In terms of structure - if we truly want long-term aligned investors I would stretch out the vesting period or backload it more on vesting, and/or create a cliff that is 12 months (@0xMaki i don’t think increasing discount materially should be pre-requisite and I believe the traction of this proposal will mean Sushi has plenty of demand). As venture investors we raise 10 year funds with the idea that we want to be long-term aligned with our companies that create massive outcomes over a 4-6 year time horizon (perhaps 2-4 years for growth stage). While 6 months in DeFi is like 3 years in normal tech, I do think venture investors should have fairly low pushback against longer time horizons, especially if they are able to sell rewards after a cliff vesting period.

Why Institutional Investors

Advocating for venture investors (I’m obviously biased), at the growth stage, venture investors are often great as sounding boards for their given founders/portcos, as well as unlocking mechanisms surrounding areas of commercialization or scaling. With this in mind, I too believe it’s important to figure out how as a community we want institutional investors involved in governance and/or what their ultimate vision for Sushi is over time (this should be a discussion, not a single pitch from a VC → community).

For me, one of the biggest things that Sushi has going for it is an increasingly horizontal approach to building a suite DeFi products, thus I would prioritize a syndicate that can help think through the constellation of use-cases within DeFi that should be consolidated within Sushi and/or that Sushi should actively partner with to bring onto the core platform. I’ve been impressed by the launch of products like Miso and Kashi Lending and there are likely many other possible expansions that will be enticing over the coming years, but might not be dominant for Sushi to focus on in short-term vs. medium/long-term.

VCs have lots of experience thinking through the long-term sequencing of product roadmaps in order to gain market share, while also having the luxury of being removed from the trenches and seeing innovation at the earliest stages, which will be helpful specifically for a project like Sushi that could be a core leader in the maturation phase of DeFi which again, I believe could be about consolidation of some kind relative to the fragmented/disparate behaviors we see today enabled by composability.

The next order thinking of building a lasting community should be survival in the early days, and aggressive expansion in the later days.

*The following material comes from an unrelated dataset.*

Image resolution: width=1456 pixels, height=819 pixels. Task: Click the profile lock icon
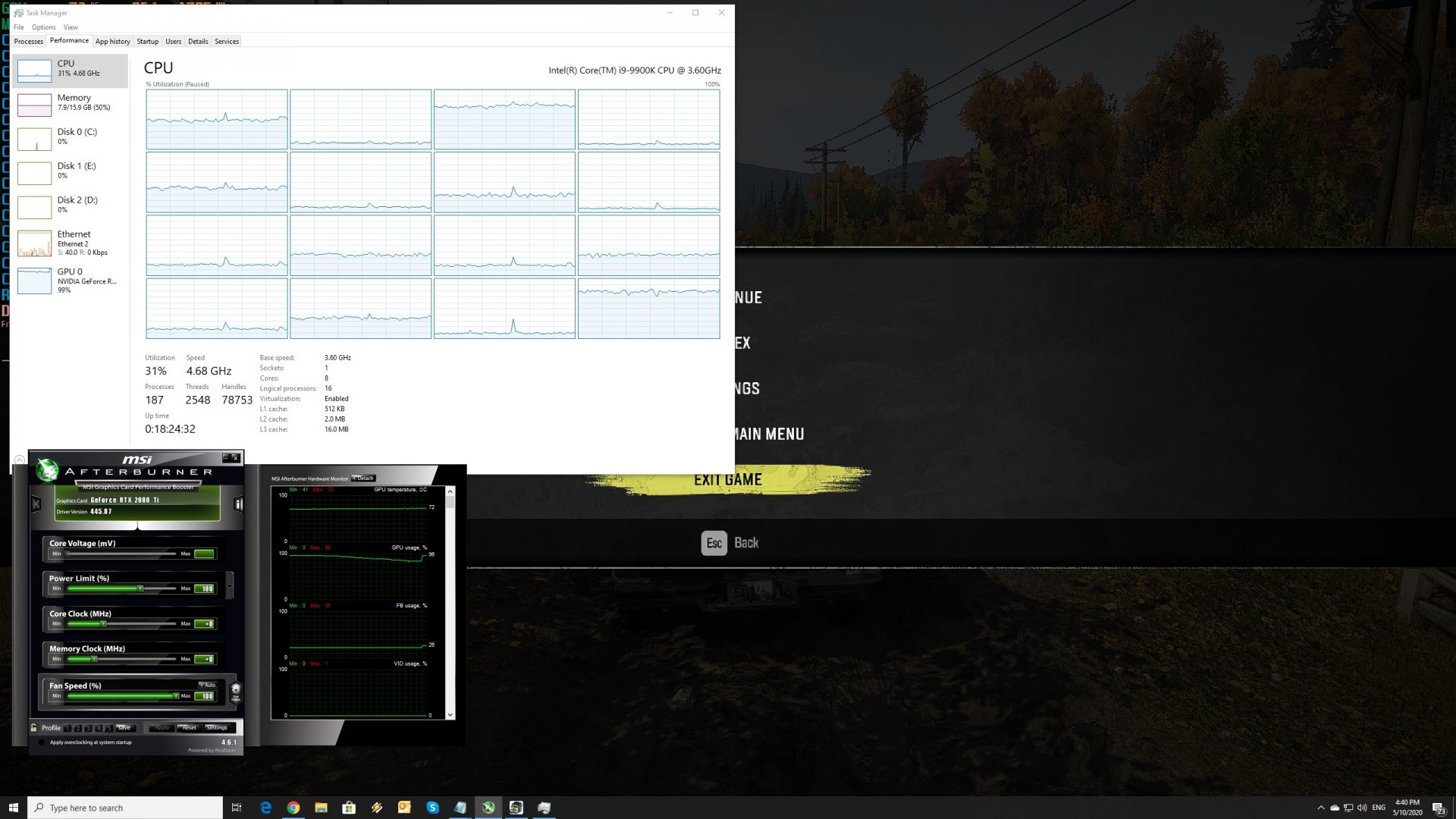tap(33, 727)
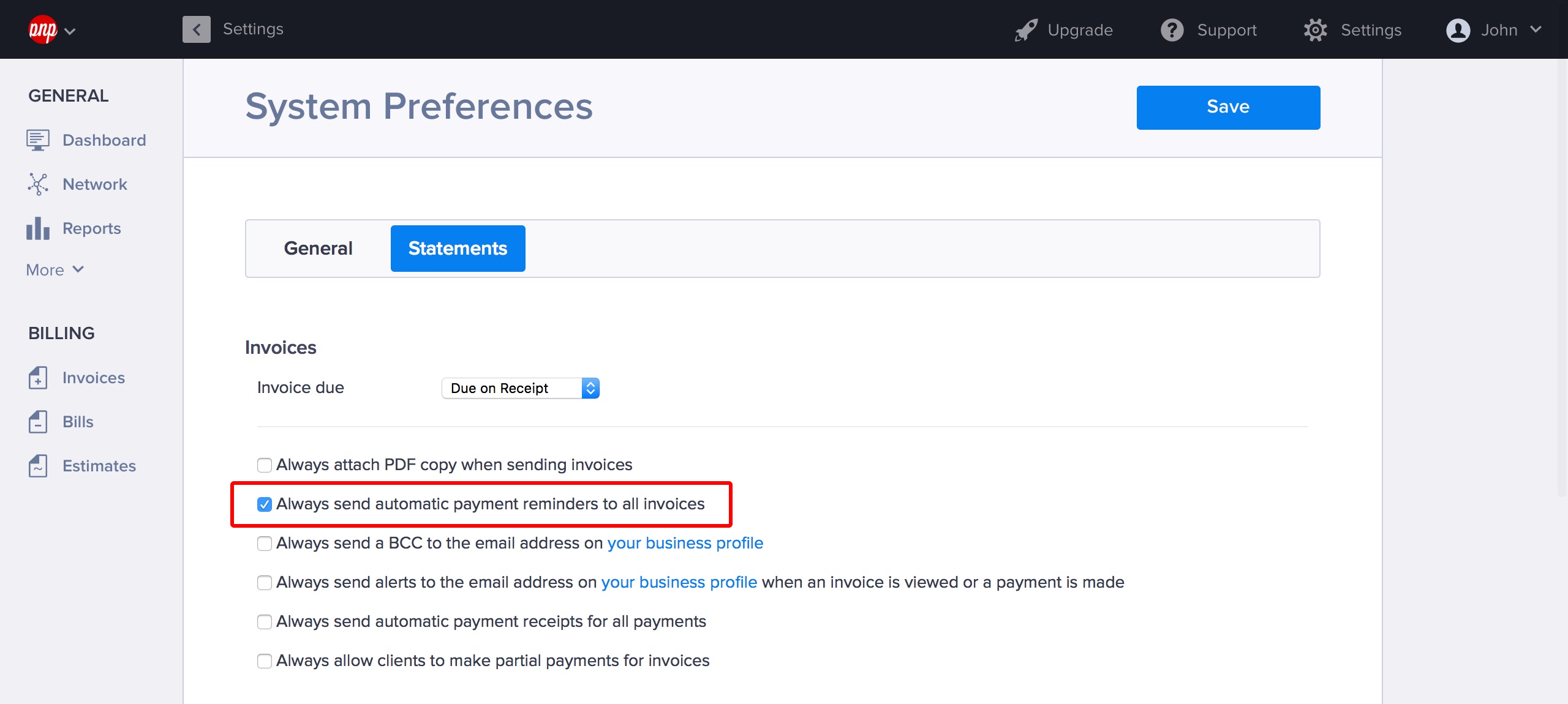Click the Dashboard monitor icon in sidebar

[x=38, y=140]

What I mean by this is that if/when a true bear market comes, having a group of investors that can participate in the community discussions and governance votes surrounding when to be aggressive while other projects aren’t able to move as quickly in bear markets (due to our large treasury and community relative to others except a few core projects), as well as that can possibly further fund offensive moves during these times is incredibly helpful (to this point of why having more concentrated leads with large funds, is an asset).

Related to this, I would add that similar to the view on product sequencing, the holistic, long-term oriented view of smart VCs within the space also will allow us as a community to perhaps better think through strategic treasury management. (not to pump a post but i’ve written about this here: ).

As a final note, I do think the addition of great firms like many of those listed will help bring some form of brand halo to Sushi that we have been missing. As a community we all have looked at the Sushi token price at one time or another compared to competitors and not fully understood the discount relative to metrics, while in the back of our head wondering if this was a brand perception issue (@0xmaki said as much on a podcast recently). Over time, it’s likely that this halo should deteriorate as capital continues to commoditize, but for now there is some brand signal that comes from large institutions backing you, for better or for worse.

TLDR - I support this at a high level, think we should be intentional but understand how these firms want to engage with Sushi, should have longer vesting, and am excited by many of the partners listed.